SGX vs LSM (Re: [PATCH v20 00/28] Intel SGX1 support)
Sean Christopherson
sean.j.christopherson at intel.com
Fri May 17 21:36:37 UTC 2019
On Fri, May 17, 2019 at 04:09:22PM -0400, Stephen Smalley wrote:
> On 5/17/19 3:28 PM, Sean Christopherson wrote:
> >On Fri, May 17, 2019 at 02:05:39PM -0400, Stephen Smalley wrote:
> >Yep, and that's by design in the overall proposal.
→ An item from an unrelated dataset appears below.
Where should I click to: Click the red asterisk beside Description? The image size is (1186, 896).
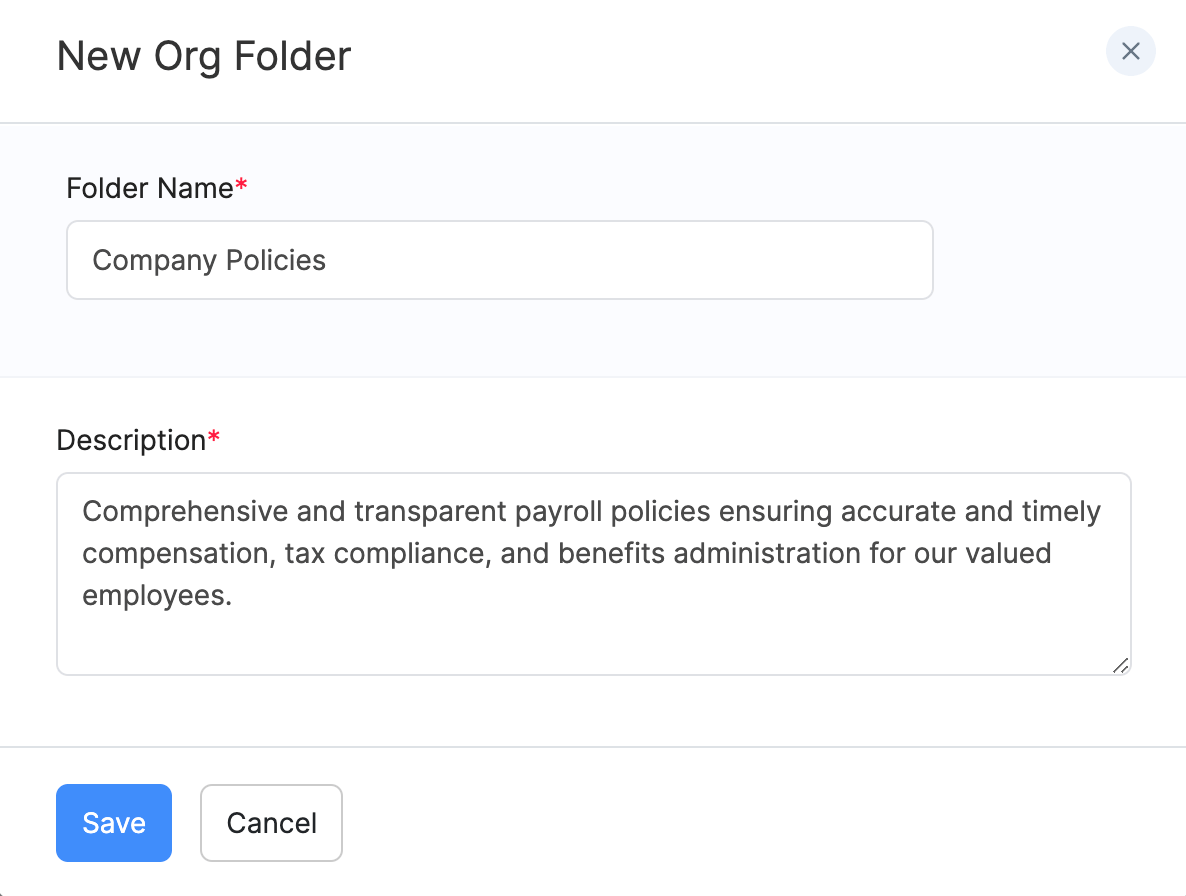213,438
The trick is that
> >ENCLAVE_ADD takes a source VMA and copies the contents *and* the
> >permissions from the source VMA. The source VMA points at regular memory
> >that was mapped and populated using existing mechanisms for loading DSOs.
> >
> >E.g. at a high level:
> >
> >source_fd = open("/home/sean/path/to/my/enclave", O_RDONLY);
> >for_each_chunk {
> > <hand waving - mmap()/mprotect() the enclave file into regular memory>
> >}
> >
> >enclave_fd = open("/dev/sgx/enclave", O_RDWR); /* allocs anon inode */
> >enclave_addr = mmap(NULL, size, PROT_READ, MAP_SHARED, enclave_fd, 0);
> >
> >ioctl(enclave_fd, ENCLAVE_CREATE, {enclave_addr});
> >for_each_chunk {
> > struct sgx_enclave_add ioctlargs = {
> > .offset = chunk.offset,
> > .source = chunk.addr,
> > .size = chunk.size,
> > .type = chunk.type, /* SGX specific metadata */
> > }
> > ioctl(fd, ENCLAVE_ADD, &ioctlargs); /* modifies enclave's VMAs */
> >}
> >ioctl(fd, ENCLAVE_INIT, ...);
> >
> >
> >Userspace never explicitly requests PROT_EXEC on enclave_fd, but SGX also
> >ensures userspace isn't bypassing LSM policies by virtue of copying the
> >permissions for EPC VMAs from regular VMAs that have already gone through
> >LSM checks.
>
> Is O_RDWR required for /dev/sgx/enclave or would O_RDONLY suffice? Do you
> do anything other than ioctl() calls on it?
Hmm, in the current implementation, yes, O_RDWR is required. An enclave
and its associated EPC memory are represented and referenced by its fd,
which is backed by /dev/sgx/enclave. An enclave is not just code, e.g.
also has a heap, stack, variables, etc..., which need to be mapped
accordingly. In the current implementation, userspace directly does
mprotect() or mmap() on EPC VMAs, and so setting PROT_WRITE for the heap
and whatnot requires opening /dev/sgx/enclave with O_RDWR.
I *think* /dev/sgx/enclave could be opened O_RDONLY if ENCLAVE_ADD stuffed
the EPC VMA permissions, assuming the use case doesn't require changing
permissions after the enclave has been created.
The other reason userspace would need to open /dev/sgx/enclave O_RDWR
would be to debug an enclave, e.g. pwrite() works on the enclave fd due
to SGX restrictions on modifying EPC memory from outside the enclave.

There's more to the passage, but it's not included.